First Solar’s TetraSun silicon solar photovoltaic production line is officially in service. The line, located at the company’s Kulim, Malaysia manufacturing facility, has capacity for 100 megawatts of annual module production. This was initially reported in Daily Express, the "independent national newspaper of East Malaysia."

First Solar's spokesperson confirmed the news and noted that "a portion of the initial TetraSun production is allotted to customers in Japan; our global business development team will look for additional opportunities where appropriate," adding, "We are starting with limited production on this initial line and will ramp up as demand arises."

CEO James Hughes was in Kulim for the factory opening and to mark First Solar reaching 10 gigawatts of cumulative installed solar capacity, as per the report.

First Solar is a long-time thin-film solar manufacturer and vertically integrated solar project developer. The company moved into silicon with its acquisition of high-efficiency solar startup TetraSun in April 2013. This is the cadmium telluride vendor's first foray into silicon, although it has explored the CIGS material system. TetraSun was a fourteen-employee startup with $12 million from investors and little more than a pilot cell manufacturing plant when acquired by First Solar. Now, with the financial backing and manufacturing know-how of First Solar, the technology has made the move to large-scale commercialization.

The new high-efficiency product might enable First Solar to add rooftop and distributed generation sales to the more lumpy project revenue of its core utility-scale solar business.

First Solar has released a few details about TetraSun's technology in the past. Here's our most recent list.   

  • The cell design potentially allows efficiencies over 21 percent.
  • Cells are built using 156 mm n-type wafers, which have higher efficiencies than p-type monocrystalline cells because of their higher minority carrier lifetime  
  • The 156-mm wafers provide more active cell area per module and increased power output compared to 125-mm wafers  
  • The metallization process utilizes narrow copper electrodes of less than 50 μ, which yield better conductivity and less resistive losses than the industry-standard screenprinted silver fingers. Copper-plated metallization induces minimal stress on wafers, improving mechanical yield and reliability, according to the firm. (There are downsides to copper as well, however.)
  • Lower temperature coefficient (-0.3%/ °C) results in better energy production compared to traditional crystalline technologies (typical -0.45%/°C).
  • The design eliminates light-induced degradation and potential-induced degradation.

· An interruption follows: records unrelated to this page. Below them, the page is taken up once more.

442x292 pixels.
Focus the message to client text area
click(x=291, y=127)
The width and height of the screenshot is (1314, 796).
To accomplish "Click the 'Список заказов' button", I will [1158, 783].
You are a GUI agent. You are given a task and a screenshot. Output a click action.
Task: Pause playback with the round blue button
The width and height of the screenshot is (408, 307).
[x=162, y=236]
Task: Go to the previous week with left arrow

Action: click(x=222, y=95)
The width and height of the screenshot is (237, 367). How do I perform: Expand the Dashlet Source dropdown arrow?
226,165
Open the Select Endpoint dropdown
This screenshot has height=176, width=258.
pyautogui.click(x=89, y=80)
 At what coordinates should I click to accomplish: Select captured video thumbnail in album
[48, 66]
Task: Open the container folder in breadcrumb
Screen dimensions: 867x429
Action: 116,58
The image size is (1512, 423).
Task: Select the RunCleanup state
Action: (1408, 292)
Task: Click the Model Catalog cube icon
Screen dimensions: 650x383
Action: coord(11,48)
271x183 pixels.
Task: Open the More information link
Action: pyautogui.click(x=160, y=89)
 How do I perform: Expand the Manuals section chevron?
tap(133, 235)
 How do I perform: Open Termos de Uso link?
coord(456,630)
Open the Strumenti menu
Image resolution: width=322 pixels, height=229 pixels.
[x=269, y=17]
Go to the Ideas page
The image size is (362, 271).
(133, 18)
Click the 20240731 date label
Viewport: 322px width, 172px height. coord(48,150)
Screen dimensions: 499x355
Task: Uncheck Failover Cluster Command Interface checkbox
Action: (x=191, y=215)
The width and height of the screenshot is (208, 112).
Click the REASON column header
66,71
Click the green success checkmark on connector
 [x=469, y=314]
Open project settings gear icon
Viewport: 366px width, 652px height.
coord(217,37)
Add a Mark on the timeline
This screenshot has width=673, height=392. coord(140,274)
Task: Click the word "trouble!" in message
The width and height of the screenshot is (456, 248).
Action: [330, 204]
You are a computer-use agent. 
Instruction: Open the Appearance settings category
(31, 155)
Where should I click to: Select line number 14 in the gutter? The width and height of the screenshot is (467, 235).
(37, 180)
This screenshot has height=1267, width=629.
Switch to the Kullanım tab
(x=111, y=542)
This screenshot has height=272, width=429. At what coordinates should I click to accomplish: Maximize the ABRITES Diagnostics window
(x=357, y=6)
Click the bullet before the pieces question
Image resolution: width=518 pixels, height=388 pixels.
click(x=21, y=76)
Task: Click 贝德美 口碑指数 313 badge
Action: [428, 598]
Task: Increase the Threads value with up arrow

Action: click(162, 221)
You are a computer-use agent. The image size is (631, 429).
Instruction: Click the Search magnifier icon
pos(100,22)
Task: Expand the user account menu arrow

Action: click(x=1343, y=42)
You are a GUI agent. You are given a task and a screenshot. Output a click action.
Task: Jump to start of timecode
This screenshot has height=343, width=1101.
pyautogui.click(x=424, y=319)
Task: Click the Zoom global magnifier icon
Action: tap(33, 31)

According to GTM Research's Senior Solar Analyst Shyam Mehta, "The use of copper metallization really does give TetraSun a shot at being a truly low-cost, high-efficiency technology." However, he cautioned that until now at least, there have been multiple barriers associated with commercializing copper as a metallization solution.

In a past presentation, First Solar CTO Raffi Garabedian said, "We're motivated to go out for a very high-efficiency cell technology -- but not at all cost." He continued: "We intentionally didn't acquire a company that has an advanced interdigitated back contact cell that can get [First Solar] up to 23 percent. Why? Because I don't think I can afford all those process steps it takes to make that cell and still sell into these markets. We took a very pragmatic approach to find the sweet spot between efficiency upside and the underlying cost structure of cell manufacture. We think we have that with this product."

"Why n-type? That's the only way you get up above 20 percent. Really, practically -- n-type is the only way you get there."

While First Solar has been ramping up its high-efficiency silicon, the landscape in that rarified sector has shifted a bit with SolarCity's acquisition of Silevo, another high-efficiency solar technology startup, and the rapid ramp of its 200-megawatt factory in Buffalo, New York. As we've reported, Silevo's device combines n-type substrates, thin-film passivation layers and a tunneling oxide layer that yields high conversion efficiencies.

But SolarCity's Silevo doesn't really compete with SunPower's reigning high-efficiency product or First Solar's TetraSun. As GTM Research's Shyam Mehta notes, "Being acquired by SolarCity provides Silevo with a dedicated internal customer -- essentially, captive demand -- and allows it to circumvent bankability hurdles it would otherwise have encountered due to its nascent technology and startup status. As such, Silevo won’t even be competing directly with other module suppliers. Its technology will be one part of the overall value proposition for SolarCity’s leased systems."

Breaking into a new market with a new technology is a daunting task, even for a leading vertically integrated solar player like First Solar. The company has shown that it knows how to ramp up manufacturing and optimize production on an enormous scale. But it has yet to confront the competitive downstream consumer solar channel and extend its marketing and sales to the homeowner or enterprise.